--- Work to complete ---
Copy nothing from the entries below except the lines from the one containing "Select the Room" through the one containing "Click the host", and copy those exactly.

※ ※ ※

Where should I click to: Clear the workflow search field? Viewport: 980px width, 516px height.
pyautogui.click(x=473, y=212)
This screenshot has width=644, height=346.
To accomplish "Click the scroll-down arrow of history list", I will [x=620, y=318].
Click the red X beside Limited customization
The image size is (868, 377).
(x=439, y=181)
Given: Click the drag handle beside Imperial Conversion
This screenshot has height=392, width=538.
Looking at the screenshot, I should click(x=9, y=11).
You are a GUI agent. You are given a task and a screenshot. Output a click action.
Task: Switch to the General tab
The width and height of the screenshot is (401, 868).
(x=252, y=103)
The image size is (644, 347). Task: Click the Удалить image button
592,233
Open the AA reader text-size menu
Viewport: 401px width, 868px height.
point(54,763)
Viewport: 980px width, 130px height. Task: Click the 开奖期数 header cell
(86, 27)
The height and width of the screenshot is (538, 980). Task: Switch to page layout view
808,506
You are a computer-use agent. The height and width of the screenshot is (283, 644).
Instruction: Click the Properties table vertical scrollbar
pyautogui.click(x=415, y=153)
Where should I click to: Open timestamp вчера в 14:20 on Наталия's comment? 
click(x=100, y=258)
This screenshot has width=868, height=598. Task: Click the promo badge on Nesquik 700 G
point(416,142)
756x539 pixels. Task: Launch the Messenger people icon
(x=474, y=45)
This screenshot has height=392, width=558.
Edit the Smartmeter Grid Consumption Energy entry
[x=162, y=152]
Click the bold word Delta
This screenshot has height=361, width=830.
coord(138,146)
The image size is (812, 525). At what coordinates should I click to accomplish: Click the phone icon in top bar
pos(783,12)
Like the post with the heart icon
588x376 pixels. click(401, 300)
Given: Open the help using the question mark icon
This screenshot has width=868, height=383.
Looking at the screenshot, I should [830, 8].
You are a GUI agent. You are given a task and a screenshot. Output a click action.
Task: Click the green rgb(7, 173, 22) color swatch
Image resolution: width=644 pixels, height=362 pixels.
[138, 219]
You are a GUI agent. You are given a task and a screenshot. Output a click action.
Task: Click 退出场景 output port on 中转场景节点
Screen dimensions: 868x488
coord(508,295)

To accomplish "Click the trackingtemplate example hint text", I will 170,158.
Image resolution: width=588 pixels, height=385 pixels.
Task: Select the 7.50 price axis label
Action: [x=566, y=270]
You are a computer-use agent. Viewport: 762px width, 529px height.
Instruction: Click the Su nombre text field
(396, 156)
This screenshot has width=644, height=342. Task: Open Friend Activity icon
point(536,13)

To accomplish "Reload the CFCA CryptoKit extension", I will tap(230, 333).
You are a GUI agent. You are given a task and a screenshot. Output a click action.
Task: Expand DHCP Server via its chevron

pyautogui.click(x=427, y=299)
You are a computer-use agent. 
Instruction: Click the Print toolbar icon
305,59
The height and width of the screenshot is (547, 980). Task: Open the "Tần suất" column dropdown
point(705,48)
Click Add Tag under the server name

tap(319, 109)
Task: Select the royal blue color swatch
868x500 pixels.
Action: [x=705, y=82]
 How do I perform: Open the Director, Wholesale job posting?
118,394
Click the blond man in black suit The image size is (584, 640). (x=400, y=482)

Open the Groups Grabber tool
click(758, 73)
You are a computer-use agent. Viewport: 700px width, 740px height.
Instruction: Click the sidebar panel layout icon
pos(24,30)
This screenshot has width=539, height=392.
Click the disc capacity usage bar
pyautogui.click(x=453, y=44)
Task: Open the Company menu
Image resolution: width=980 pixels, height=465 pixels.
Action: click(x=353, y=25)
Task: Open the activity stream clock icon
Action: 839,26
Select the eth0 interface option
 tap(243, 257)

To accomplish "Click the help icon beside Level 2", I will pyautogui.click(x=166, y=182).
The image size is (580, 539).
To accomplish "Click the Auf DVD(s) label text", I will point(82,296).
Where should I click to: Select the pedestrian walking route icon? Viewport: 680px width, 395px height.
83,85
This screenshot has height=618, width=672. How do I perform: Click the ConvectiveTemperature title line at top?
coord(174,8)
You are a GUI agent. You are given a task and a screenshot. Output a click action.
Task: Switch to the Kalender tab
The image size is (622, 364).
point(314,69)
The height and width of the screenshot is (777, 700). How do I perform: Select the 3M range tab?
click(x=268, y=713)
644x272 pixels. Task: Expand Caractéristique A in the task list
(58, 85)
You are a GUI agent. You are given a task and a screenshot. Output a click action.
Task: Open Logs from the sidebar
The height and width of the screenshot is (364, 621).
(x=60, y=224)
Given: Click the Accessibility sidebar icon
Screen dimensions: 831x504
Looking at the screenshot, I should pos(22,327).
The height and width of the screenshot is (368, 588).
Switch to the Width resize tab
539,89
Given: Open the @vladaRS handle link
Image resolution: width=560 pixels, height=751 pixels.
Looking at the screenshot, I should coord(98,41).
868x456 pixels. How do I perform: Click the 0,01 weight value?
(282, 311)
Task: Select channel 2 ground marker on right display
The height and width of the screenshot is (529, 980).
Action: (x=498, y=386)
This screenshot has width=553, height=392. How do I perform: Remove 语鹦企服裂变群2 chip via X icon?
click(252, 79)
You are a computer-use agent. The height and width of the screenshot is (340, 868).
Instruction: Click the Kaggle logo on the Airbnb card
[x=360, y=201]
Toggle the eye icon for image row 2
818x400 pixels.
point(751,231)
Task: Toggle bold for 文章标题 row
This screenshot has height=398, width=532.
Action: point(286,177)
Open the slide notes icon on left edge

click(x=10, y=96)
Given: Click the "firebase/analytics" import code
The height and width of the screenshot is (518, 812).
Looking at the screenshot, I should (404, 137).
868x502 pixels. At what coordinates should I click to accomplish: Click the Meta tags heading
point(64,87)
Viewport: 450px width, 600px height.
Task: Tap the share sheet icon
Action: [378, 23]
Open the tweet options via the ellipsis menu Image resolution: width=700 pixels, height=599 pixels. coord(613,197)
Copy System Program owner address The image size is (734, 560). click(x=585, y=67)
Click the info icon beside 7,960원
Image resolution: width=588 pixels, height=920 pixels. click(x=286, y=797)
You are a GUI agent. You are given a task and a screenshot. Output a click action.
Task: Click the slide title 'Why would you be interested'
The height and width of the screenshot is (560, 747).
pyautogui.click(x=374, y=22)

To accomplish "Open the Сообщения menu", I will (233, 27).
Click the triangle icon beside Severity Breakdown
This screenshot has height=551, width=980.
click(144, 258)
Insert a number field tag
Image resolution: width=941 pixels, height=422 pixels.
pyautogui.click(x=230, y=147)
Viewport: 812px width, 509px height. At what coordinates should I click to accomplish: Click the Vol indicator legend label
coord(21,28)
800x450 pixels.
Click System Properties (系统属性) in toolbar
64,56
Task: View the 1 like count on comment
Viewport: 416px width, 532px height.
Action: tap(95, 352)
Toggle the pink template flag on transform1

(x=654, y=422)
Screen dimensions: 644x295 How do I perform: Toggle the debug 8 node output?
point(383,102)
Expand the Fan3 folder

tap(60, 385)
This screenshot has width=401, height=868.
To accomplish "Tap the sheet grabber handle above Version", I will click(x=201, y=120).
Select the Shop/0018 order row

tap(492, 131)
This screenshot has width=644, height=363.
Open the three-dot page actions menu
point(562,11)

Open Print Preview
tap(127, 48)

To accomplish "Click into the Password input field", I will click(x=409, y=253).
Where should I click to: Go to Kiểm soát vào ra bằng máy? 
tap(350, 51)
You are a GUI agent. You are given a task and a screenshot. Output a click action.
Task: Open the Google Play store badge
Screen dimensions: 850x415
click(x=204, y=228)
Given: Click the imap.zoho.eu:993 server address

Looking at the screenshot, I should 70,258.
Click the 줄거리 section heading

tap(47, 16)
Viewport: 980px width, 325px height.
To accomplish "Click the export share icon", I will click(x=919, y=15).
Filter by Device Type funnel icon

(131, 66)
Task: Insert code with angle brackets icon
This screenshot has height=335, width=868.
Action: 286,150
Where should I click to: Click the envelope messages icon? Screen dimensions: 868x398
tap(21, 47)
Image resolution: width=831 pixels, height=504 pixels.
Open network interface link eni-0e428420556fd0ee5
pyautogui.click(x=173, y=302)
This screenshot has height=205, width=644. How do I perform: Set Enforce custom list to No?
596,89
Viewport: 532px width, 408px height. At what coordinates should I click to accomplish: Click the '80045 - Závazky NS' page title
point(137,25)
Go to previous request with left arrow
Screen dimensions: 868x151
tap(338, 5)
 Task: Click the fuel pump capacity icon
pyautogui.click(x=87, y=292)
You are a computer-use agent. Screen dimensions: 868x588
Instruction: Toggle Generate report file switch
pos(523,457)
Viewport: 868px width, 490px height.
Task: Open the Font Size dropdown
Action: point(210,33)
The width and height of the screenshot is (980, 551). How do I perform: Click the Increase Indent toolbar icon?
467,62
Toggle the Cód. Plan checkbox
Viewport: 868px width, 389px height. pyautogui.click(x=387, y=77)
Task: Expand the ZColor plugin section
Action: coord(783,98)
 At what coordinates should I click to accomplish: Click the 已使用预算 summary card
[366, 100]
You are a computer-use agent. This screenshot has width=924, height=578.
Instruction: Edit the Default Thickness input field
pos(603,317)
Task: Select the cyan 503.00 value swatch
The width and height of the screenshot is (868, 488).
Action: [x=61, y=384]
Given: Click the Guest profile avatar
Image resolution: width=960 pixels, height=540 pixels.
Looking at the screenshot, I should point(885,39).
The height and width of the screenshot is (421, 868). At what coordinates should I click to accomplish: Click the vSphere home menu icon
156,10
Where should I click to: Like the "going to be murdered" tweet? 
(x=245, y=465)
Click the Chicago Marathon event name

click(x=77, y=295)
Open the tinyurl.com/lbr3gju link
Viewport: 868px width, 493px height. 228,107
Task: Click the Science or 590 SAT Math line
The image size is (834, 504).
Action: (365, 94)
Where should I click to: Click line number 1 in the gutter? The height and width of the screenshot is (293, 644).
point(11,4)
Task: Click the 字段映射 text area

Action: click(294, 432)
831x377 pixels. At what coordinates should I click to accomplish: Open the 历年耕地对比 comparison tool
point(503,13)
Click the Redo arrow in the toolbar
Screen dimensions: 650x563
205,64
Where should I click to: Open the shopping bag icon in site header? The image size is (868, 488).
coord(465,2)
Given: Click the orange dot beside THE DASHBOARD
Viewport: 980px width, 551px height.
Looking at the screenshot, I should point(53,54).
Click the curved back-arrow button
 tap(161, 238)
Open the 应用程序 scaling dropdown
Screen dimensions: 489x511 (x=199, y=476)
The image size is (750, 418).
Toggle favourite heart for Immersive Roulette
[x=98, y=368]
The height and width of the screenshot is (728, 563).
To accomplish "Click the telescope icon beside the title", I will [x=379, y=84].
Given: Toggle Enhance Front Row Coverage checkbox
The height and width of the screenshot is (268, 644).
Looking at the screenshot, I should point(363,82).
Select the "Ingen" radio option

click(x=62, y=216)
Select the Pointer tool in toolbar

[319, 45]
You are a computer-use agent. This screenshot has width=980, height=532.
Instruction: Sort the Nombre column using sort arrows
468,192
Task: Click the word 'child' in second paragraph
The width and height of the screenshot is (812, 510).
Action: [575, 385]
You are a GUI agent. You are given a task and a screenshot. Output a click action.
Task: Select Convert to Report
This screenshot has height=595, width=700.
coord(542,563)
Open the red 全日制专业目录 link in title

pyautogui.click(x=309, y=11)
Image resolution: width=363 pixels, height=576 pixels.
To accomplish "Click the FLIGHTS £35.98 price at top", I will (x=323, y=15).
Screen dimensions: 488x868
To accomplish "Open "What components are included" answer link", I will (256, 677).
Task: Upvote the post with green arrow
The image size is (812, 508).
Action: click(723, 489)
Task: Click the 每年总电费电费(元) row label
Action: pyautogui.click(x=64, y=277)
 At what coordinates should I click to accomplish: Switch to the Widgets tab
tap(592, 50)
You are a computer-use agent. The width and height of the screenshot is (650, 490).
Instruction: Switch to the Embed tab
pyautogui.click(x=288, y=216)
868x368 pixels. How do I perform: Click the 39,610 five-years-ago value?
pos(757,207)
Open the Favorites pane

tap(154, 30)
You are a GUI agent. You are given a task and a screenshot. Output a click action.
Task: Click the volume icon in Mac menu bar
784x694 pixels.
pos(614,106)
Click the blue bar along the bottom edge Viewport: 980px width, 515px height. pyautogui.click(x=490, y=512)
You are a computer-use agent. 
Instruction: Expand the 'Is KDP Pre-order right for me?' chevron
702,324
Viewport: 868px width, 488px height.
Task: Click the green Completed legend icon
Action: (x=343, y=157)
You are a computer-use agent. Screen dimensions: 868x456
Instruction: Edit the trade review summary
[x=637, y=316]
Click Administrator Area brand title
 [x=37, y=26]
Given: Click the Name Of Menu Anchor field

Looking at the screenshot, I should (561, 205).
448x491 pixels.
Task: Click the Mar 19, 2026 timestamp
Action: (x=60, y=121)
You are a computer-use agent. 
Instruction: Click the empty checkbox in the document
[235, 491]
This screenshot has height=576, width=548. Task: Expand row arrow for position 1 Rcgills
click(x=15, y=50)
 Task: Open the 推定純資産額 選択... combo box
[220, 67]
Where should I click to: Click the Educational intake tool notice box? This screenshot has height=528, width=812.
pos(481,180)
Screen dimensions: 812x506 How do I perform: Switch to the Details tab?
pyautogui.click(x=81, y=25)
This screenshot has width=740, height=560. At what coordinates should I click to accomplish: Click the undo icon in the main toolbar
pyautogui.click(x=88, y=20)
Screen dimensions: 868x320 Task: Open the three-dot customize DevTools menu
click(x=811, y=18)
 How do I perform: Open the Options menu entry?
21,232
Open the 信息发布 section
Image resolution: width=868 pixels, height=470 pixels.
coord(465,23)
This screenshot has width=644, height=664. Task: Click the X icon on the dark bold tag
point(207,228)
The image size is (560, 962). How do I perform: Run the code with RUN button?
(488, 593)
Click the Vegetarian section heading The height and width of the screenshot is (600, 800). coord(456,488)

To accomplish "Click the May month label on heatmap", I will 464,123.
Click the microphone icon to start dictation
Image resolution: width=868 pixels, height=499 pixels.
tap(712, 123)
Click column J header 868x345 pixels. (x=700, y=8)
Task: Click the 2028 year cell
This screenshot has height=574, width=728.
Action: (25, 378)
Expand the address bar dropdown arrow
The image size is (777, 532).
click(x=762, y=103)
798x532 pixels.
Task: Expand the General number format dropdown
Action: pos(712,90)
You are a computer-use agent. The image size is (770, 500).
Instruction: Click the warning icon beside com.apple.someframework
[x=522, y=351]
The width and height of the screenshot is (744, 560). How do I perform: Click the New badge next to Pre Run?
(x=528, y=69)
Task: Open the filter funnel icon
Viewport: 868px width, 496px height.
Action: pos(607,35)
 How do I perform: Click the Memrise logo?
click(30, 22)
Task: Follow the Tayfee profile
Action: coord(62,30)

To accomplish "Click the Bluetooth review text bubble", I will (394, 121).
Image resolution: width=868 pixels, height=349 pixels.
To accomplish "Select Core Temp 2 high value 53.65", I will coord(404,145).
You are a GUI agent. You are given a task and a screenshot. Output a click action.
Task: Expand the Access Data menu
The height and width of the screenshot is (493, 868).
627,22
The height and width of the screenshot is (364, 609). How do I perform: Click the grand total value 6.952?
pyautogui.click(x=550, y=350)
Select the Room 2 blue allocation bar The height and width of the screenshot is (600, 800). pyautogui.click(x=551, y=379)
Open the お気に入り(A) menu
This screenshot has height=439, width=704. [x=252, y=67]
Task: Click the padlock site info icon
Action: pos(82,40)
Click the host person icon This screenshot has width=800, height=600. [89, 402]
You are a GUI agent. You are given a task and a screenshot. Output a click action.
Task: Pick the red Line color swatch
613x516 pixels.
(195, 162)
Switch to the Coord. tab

※ ※ ※

--- Task response ---
Select the Room 2 blue allocation bar The height and width of the screenshot is (600, 800). pyautogui.click(x=551, y=379)
Open the お気に入り(A) menu
This screenshot has height=439, width=704. [x=252, y=67]
Task: Click the padlock site info icon
Action: pos(82,40)
Click the host person icon This screenshot has width=800, height=600. [89, 402]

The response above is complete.